Repeat the data word for word. Do not include the pictures.

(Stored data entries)
══════════

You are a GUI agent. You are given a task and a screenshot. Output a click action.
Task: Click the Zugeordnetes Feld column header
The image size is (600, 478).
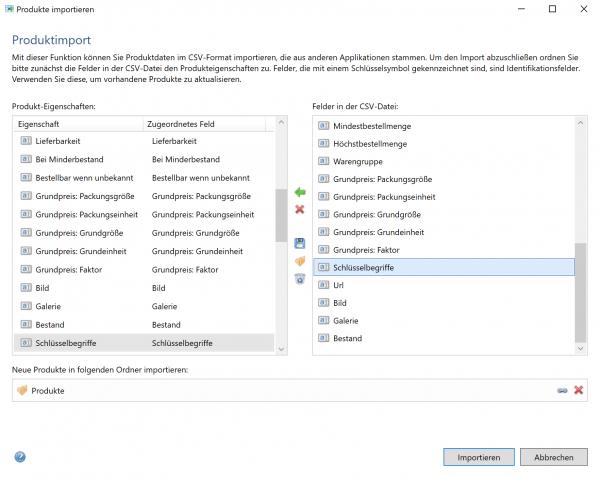205,124
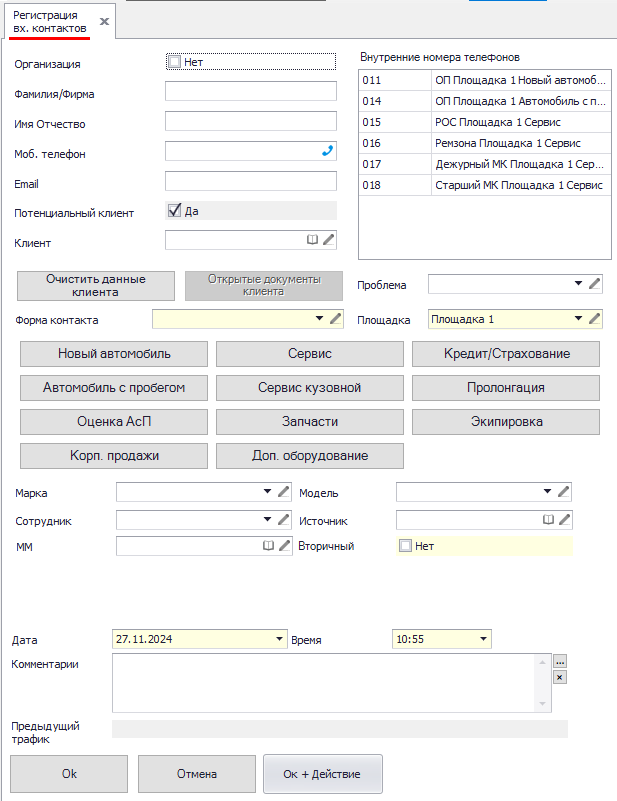Click the phone icon in Моб. телефон field
Image resolution: width=617 pixels, height=801 pixels.
point(327,151)
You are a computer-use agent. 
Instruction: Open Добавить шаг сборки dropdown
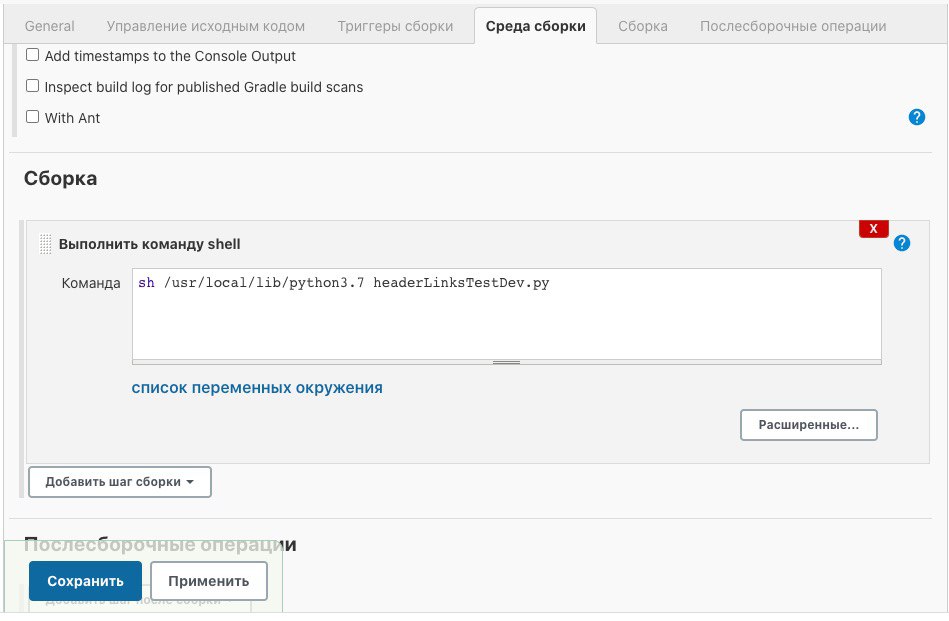(x=119, y=482)
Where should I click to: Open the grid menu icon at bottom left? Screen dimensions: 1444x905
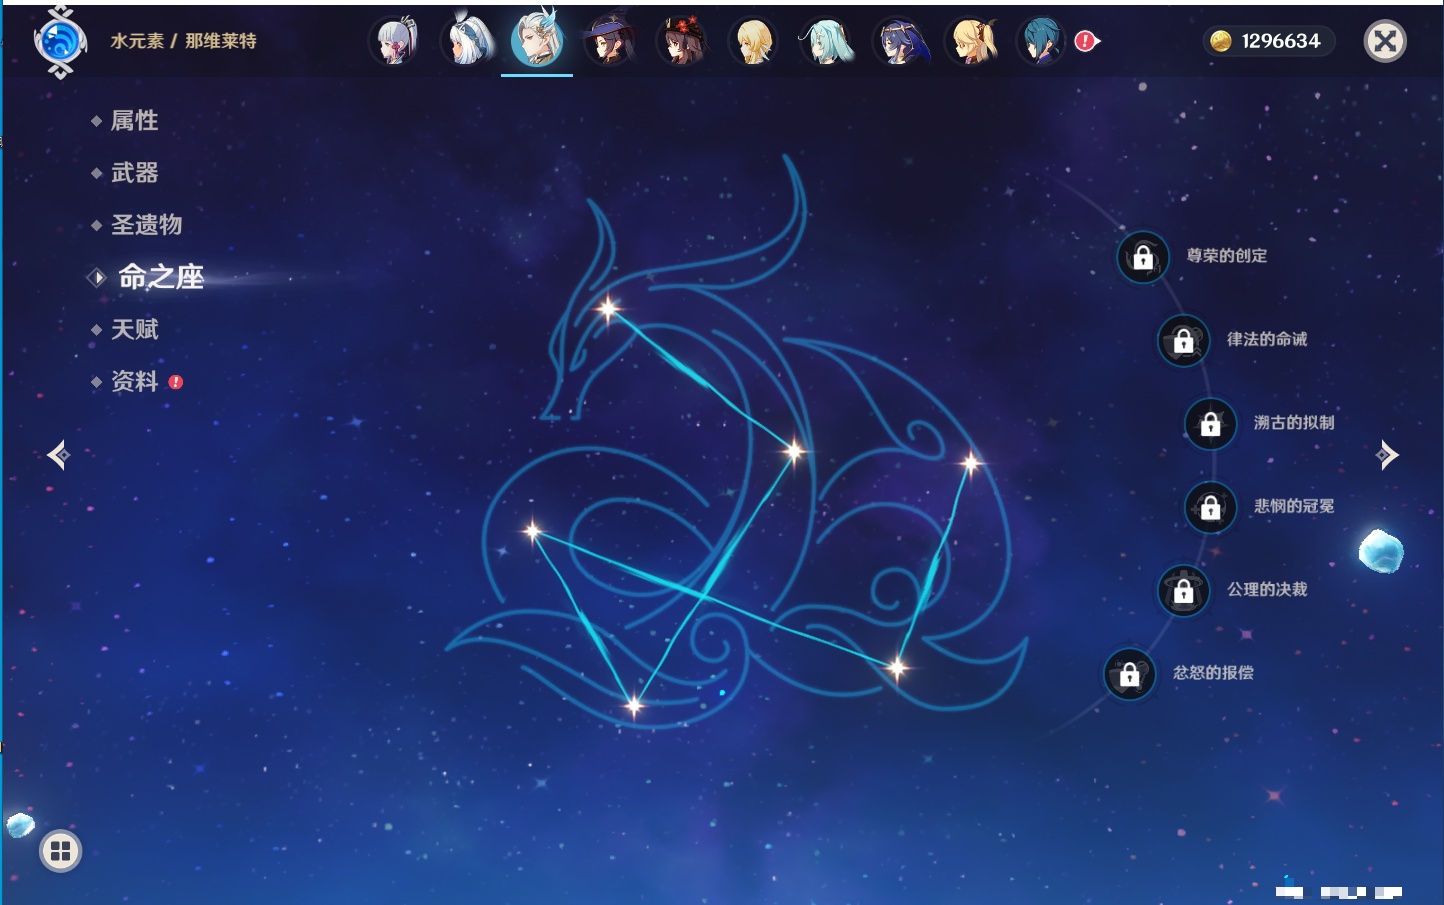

══════════

ANSWER BELOW —
You are a GUI agent. You are given a task and a screenshot. Output a click action.
Task: Click the Zugeordnetes Feld column header
The image size is (600, 478).
205,124
Click the phone icon in Моб. телефон field
Image resolution: width=617 pixels, height=801 pixels.
point(327,151)
You are a computer-use agent. 
Instruction: Open Добавить шаг сборки dropdown
(x=119, y=482)
Where should I click to: Open the grid menu icon at bottom left? Screen dimensions: 1444x905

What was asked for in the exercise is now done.